Life insurance and annuity trade groups are urging the National Association of Insurance Commissioners to “strive for consistency” with the Securities and Exchange Commission’s Regulation Best Interest as the NAIC pushes ahead to revise its Suitability in Annuity Transactions Model Regulation.
The comment period for a draft of a proposed NAIC model rule revision expired Friday. The NAIC’s current annuity suitability model regulation is the basis for regulations currently in effect in 49 U.S. jurisdictions.
The NAIC is a group for insurance regulators in all 50 states, the District of Columbia and U.S. territories. The group develops model laws and regulations, and the member jurisdictions decide whether to adopt the models.
The Insured Retirement Institute, along with the American Council of Life Insurers (ACLI), the National Association of Insurance and Financial Advisors (NAIFA) and the Association for Advanced Life Underwriting (AALU), submitted comments on the NAIC model rule, stating that they support adoption of a “best interest” standard.
Will It Be a ‘Best Interest’ Standard?
In a drafting note, the authors of the current revision draft say that, for now, at least, the NAIC would prefer to stick with the term “suitability” in the model revision.
“Until such time the NAIC can evaluate any distinction in the text of the SEC proposal between a ‘best interest’ recommendation and investment adviser fiduciary duties, and the SEC and FINRA have finalized relevant terms, definitions and related requirements, the NAIC would opt to refrain from using the phrase ‘best interest,’” according to the text of the drafting note.
IRI Calls for Uniformity
In its comment letter, IRI stated that if the SEC’s final rule continues to use the phrase “best interest” to describe the standard the securities regulator adopts and the NAIC opts to use its “the interest of the consumer” label, the result “will be significant confusion and uncertainty among consumers, producers, carriers and regulators.”

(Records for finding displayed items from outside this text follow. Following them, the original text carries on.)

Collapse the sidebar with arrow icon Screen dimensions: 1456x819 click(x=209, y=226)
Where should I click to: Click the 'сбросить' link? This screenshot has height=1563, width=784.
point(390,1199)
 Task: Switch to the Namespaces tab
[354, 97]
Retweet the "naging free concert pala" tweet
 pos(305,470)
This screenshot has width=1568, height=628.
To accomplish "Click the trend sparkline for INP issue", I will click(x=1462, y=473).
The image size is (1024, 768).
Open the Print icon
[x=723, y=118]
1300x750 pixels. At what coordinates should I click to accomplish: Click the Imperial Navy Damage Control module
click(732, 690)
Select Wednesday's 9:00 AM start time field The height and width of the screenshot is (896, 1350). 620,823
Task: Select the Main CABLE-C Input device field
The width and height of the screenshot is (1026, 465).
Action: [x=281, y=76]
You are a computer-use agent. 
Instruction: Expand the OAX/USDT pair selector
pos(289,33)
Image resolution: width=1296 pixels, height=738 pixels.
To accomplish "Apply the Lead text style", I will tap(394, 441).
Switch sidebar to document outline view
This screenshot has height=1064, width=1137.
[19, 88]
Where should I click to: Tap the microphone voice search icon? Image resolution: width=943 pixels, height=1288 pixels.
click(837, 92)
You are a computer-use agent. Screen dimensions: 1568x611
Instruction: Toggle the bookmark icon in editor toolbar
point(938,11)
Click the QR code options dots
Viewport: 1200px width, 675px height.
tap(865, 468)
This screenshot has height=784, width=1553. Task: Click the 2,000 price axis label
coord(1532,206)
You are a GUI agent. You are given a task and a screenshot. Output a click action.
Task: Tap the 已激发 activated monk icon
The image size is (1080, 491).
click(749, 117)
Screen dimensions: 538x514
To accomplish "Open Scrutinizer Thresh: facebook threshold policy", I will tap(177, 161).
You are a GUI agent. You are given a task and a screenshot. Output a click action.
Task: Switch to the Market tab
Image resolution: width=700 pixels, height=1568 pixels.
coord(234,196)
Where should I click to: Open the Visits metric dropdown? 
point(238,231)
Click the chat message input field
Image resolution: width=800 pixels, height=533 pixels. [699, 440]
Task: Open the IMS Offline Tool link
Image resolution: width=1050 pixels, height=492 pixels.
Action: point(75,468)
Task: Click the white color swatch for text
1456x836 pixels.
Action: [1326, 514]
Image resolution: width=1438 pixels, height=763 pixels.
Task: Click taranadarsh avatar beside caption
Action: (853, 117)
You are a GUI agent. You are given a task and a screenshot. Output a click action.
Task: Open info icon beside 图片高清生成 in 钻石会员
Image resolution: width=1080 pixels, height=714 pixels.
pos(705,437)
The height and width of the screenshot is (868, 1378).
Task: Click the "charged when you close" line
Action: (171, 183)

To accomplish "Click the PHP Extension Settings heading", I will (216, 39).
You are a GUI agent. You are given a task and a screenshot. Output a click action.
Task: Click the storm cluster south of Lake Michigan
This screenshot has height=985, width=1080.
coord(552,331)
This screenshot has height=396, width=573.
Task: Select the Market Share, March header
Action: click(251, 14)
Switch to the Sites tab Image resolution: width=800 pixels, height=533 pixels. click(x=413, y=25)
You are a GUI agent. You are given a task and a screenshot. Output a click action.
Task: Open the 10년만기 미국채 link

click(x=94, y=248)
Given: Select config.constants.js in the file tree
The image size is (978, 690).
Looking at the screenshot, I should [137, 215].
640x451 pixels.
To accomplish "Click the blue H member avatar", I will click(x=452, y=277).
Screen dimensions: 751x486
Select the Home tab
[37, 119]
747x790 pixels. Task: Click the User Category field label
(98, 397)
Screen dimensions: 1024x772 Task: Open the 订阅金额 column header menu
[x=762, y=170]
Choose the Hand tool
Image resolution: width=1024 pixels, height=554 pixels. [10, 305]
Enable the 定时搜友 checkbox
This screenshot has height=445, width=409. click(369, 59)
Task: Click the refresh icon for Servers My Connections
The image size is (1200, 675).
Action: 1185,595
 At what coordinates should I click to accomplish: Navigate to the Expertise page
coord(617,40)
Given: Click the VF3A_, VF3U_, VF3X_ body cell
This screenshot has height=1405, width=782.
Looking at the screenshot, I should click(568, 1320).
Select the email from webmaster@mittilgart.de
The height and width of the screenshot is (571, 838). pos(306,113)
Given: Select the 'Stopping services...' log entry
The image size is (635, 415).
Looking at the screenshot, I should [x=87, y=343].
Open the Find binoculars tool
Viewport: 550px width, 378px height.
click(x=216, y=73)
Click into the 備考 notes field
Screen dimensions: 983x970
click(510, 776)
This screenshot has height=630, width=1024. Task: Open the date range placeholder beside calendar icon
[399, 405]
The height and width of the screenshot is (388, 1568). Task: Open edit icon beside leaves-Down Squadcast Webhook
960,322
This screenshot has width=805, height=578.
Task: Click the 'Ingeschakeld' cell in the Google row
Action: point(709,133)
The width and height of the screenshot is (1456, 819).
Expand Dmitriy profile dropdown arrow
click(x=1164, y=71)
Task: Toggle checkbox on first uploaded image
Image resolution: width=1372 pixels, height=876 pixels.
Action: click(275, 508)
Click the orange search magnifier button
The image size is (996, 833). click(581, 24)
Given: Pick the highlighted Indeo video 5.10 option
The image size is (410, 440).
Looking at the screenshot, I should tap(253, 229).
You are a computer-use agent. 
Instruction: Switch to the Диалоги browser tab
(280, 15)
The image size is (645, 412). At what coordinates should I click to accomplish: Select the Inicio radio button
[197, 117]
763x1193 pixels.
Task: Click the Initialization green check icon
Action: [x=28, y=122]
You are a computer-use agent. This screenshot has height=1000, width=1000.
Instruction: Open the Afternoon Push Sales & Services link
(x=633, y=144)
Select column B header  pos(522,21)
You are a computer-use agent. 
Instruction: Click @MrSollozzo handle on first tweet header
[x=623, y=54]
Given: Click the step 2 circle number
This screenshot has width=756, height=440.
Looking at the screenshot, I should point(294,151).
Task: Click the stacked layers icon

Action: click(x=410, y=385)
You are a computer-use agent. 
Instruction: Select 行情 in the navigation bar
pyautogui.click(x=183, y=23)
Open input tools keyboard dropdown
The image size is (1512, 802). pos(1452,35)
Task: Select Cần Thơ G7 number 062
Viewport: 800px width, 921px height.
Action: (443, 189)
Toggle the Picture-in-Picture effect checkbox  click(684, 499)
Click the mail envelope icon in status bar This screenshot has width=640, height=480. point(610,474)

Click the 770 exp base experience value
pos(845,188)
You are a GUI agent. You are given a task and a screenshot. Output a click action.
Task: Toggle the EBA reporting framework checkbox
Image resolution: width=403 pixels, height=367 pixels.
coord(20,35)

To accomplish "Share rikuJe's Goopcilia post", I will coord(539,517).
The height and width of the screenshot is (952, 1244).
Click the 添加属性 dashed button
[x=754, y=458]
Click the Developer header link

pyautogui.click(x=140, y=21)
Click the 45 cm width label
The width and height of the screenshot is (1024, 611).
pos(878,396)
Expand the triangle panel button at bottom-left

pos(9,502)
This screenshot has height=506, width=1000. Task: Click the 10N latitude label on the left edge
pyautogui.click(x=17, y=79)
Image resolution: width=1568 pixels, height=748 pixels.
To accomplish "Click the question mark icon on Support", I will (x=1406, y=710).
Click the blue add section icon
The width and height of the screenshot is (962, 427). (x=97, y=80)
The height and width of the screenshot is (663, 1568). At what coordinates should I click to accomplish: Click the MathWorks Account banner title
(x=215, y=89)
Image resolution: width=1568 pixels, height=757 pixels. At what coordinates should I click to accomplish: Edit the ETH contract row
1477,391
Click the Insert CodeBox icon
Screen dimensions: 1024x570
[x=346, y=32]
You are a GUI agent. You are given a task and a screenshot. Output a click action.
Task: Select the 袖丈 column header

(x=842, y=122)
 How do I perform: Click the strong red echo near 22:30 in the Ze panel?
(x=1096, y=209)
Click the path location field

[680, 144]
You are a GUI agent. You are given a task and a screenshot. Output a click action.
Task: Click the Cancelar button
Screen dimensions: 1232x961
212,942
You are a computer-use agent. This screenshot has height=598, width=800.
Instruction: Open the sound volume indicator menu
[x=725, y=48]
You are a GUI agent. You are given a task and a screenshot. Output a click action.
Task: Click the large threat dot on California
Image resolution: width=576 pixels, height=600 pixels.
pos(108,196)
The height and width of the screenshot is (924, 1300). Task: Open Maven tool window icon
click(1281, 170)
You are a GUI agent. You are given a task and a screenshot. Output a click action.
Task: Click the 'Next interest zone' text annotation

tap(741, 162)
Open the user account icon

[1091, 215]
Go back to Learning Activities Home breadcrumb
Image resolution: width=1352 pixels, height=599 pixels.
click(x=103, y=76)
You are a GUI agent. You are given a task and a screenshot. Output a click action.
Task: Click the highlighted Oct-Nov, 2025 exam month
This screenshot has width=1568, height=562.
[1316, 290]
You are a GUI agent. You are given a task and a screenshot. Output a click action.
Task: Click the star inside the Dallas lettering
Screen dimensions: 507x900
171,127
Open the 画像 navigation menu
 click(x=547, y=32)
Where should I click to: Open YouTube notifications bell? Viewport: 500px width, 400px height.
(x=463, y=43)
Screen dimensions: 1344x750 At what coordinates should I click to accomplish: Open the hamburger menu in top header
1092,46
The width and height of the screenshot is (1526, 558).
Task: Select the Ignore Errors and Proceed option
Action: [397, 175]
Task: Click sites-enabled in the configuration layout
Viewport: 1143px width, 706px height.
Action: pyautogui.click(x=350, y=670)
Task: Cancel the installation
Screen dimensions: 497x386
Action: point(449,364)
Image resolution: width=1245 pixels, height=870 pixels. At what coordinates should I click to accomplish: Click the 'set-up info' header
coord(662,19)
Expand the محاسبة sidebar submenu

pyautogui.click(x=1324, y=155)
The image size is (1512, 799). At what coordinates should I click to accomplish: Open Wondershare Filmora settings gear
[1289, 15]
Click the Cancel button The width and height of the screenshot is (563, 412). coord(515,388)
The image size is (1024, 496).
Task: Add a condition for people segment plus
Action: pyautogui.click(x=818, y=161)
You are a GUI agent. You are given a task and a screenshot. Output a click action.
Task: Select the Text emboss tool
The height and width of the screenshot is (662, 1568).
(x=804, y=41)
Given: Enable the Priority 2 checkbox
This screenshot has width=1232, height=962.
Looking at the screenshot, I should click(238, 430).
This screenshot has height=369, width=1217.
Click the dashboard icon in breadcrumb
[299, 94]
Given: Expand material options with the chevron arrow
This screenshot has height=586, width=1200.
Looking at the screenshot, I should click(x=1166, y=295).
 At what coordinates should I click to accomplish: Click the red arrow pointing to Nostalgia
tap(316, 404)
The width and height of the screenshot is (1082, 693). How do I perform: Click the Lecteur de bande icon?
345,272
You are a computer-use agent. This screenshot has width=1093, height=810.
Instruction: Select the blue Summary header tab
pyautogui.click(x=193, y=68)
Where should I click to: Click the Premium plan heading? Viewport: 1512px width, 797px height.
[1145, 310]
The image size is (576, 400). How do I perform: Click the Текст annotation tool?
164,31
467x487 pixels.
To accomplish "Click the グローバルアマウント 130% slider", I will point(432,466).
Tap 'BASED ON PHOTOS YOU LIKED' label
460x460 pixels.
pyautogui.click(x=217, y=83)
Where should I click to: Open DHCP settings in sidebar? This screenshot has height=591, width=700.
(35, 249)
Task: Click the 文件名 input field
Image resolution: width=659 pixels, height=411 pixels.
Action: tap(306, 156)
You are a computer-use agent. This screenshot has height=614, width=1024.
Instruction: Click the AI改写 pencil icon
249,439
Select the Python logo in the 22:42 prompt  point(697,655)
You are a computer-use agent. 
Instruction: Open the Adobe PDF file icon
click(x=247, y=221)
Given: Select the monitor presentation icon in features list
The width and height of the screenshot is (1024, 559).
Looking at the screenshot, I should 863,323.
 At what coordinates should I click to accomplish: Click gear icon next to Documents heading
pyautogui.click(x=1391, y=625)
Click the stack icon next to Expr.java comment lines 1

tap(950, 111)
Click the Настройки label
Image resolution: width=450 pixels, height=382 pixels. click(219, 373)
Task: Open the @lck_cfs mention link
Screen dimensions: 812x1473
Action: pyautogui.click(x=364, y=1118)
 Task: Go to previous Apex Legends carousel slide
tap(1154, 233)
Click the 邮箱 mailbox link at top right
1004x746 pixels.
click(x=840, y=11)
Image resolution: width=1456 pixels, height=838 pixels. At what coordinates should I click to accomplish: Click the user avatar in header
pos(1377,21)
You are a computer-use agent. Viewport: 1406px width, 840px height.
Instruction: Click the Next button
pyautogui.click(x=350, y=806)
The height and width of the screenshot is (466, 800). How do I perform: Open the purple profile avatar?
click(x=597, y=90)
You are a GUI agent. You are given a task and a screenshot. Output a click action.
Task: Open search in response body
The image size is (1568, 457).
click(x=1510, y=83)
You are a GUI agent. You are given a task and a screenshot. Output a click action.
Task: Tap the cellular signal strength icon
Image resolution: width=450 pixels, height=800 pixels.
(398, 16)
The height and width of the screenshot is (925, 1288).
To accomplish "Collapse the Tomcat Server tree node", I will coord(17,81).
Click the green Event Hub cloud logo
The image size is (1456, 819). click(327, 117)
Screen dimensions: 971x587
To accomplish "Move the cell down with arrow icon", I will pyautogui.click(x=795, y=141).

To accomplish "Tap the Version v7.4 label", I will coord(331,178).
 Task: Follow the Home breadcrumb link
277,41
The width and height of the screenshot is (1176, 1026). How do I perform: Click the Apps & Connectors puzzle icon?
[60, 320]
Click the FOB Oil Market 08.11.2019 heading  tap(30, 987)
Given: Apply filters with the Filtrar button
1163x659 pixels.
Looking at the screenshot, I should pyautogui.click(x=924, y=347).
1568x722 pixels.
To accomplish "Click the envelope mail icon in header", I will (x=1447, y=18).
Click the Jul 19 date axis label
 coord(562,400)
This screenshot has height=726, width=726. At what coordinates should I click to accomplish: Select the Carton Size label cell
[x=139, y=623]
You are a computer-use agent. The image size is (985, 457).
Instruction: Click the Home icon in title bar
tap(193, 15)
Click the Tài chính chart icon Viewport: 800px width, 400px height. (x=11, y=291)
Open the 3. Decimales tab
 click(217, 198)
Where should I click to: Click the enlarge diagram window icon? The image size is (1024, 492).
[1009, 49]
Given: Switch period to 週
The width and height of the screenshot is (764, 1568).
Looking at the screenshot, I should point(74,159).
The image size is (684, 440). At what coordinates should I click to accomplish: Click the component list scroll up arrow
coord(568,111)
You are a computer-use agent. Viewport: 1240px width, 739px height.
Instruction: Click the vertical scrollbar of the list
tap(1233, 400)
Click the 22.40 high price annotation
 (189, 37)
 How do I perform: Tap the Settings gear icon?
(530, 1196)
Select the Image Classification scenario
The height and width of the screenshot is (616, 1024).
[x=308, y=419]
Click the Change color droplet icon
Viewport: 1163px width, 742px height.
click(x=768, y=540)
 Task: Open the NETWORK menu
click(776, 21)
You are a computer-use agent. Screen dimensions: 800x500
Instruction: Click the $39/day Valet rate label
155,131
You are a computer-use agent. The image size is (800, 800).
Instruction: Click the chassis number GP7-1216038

Said IRI: “We think you will agree that this would not be a positive outcome. Introducing new terminology into the suitability model also raises the risk of inconsistent interpretations across the states.”
It remains unclear, IRI said, how the term “the interest of the consumer” differs from the SEC’s “best interest” language “and creates a fog of uncertainty around the duties of insurers and producers. We urge the NAIC to strive for consistency with the SEC, both in substance and terminology.”
One of the important benefits of the suitability model over the years, IRI wrote, “has been its readily understandable formulation, which has allowed states to implement largely uniform regulatory structures to protect consumers fairly and equitably regardless of their locality. If the NAIC introduces new terminology into the suitability model that is left unrecognized by other regulators, state regulators will likely formulate divergent views on how to apply the new suitability model.”
In contrast, IRI continued, “incorporating a uniform ‘best interest’ requirement into the suitability model would increase the likelihood that it will be applied consistently across state lines.”
While the SEC’s “best interest” terminology is left undefined in the SEC’s proposal, “IRI believes the SEC’s principles-based regime provides a clear and straightforward compliance road map for firms and financial professionals.”
No clear timeline has been set for completion of the NAIC’s plan, but its model rule is being used “to continue discussions” with the SEC “to drive toward regulatory consistency,” according to an IRI spokesman.
ACLI, NAIFA and AALU Also Seek Uniformity
The “NAIC and SEC are communicating” regarding Reg BI, Jack Dolan, spokesman for ACLI, told ThinkAdvisor on Tuesday.
In its model regulation, the NAIC stated that until it “can evaluate any distinction in the text of the SEC proposal between a ‘best interest’ recommendation and investment adviser fiduciary duties, and the SEC and FINRA have finalized relevant terms, definitions and related requirements, the NAIC would opt to refrain from using the phrase ‘best interest.’”
ACLI, NAIFA and the AALU said in a joint statement that life insurance companies and the financial professionals who distribute their products “are committed to a uniform, harmonized best-interest standard of care for annuity and securities transactions across all state and federal regulatory platforms for financial services firms and financial professionals” as it “would benefit retirement savers and, indeed, all consumers planning and saving for the future.”
In its comment letter, ACLI told the NAIC that it’s “concerned that failure to expressly require a ‘best interest’ standard of care in connection with the sale of annuities in the model regulation may cause it to be viewed as weaker than the SEC Regulation Best Interest proposal and unlikely to be an effective counter to individual state proposals seeking to impose a fiduciary standard of care in connection with the sale of annuities.”
‘Best Interest’ Standard v. Fiduciary Standard
Another change, ACLI suggested, is “to clarify that the model regulation does not, nor is intended to, impose a fiduciary standard of care in connection with the sale of annuities” by stating that the regulation “shall apply to any sale or recommendation of an annuity regardless of whether the person making the recommendation is a fiduciary under state law.”